LOW AFFINITY SUPERPHOSPHORYLATION OF THE NA,K-ATPASE BY ATP

Pre-steady-state phosphorylation of purified Na,K-ATPase from red outer medulla of pig kidney was studied at 25-degrees-C and an ample range of [tau-P-32]ATP concentrations. At 10-mu-M ATP phosphorylation followed simple exponential kinetics reaching after 40 ms a steady level of 0.76 +/- 0.04 nmol of P/mg of protein with k(app) = 73.0 +/- 6.5 s-1. At 500-mu-M ATP the time course of phosphorylation changed drastically, since the phosphoenzyme reached a level two to four times higher at a much higher rate (k(app) greater-than-or-equal-to 370 s-1) and in about 40 ms dropped to the same steady level as with 10-mu-M ATP. This superphosphorylation was not observed in Na,K-ATPase undergoing turnover in a medium with Mg2+, Na+, and ATP, suggesting that it required the enzyme to be at rest.
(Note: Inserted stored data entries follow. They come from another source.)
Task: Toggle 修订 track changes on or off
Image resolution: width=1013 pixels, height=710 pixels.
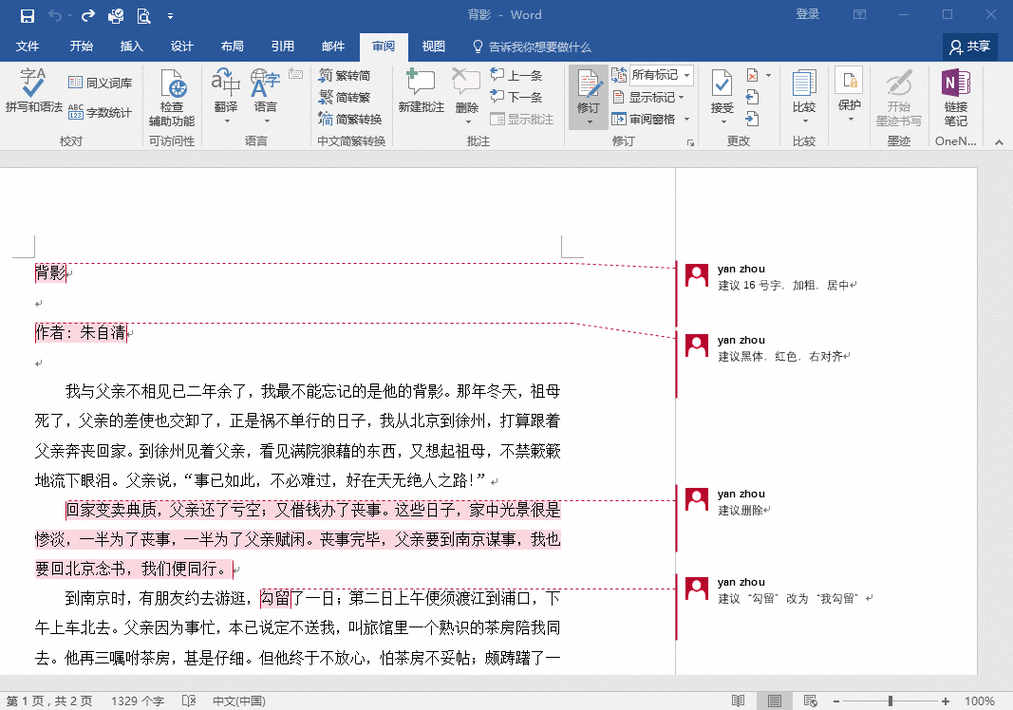Action: [x=589, y=88]

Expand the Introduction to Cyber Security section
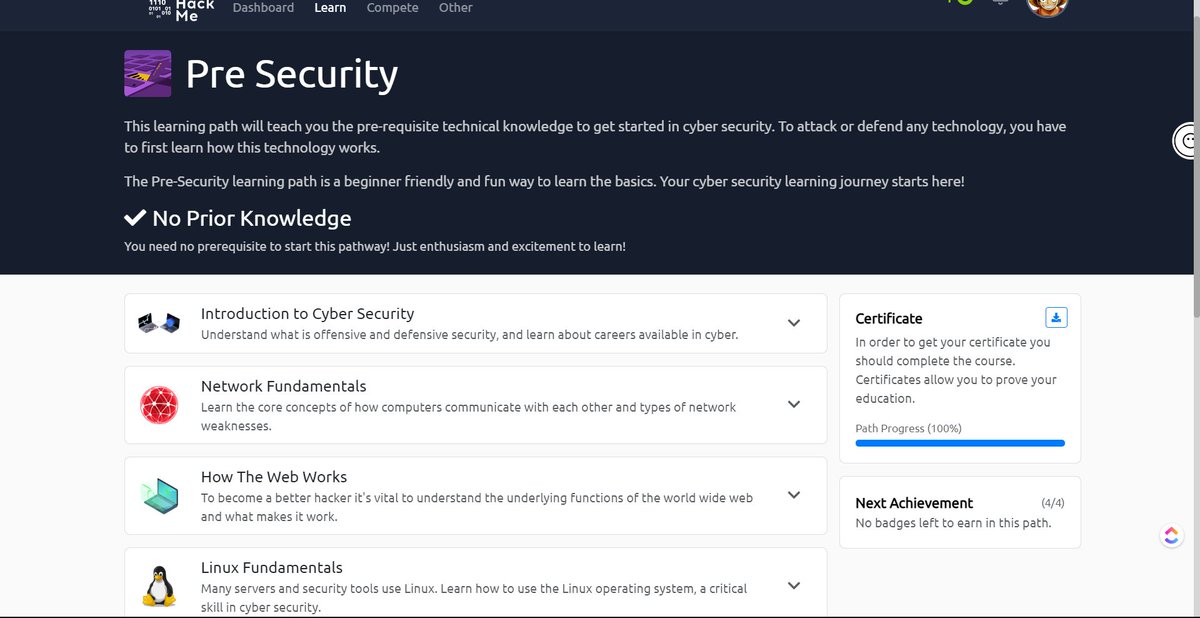(793, 323)
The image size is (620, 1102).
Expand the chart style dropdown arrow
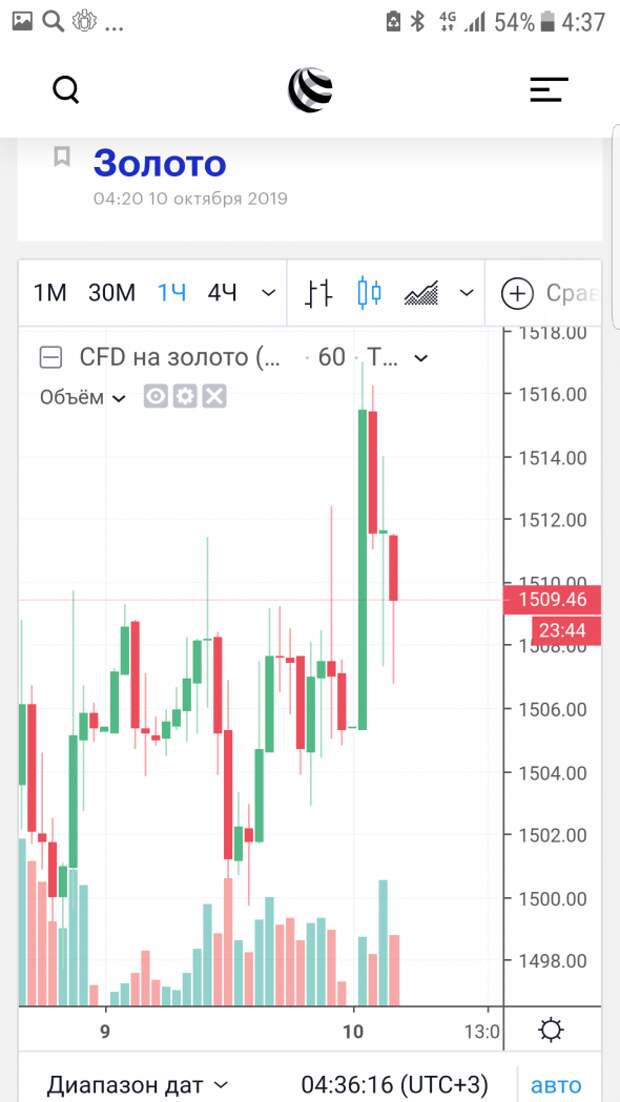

Superphosphorylation depended on Mg2+ and Na+ and was fully inhibited by ouabain and FITC. After denaturation the phosphoenzyme made by superphosphorylation had the electrophoretic mobility of the alpha-subunit of the Na,K-ATPase, and its hydrolysis was accelerated by hydroxylamine. On a molar basis, the stoichiometry of phosphate per ouabain bound was 2.40 +/- 0.60 after phosphorylation with 1000-mu-M ATP. The results are consistent with the idea that under proper conditions every functional Na,K-ATPase unit can accept two, or more, phosphates of rapid turnover from ATP.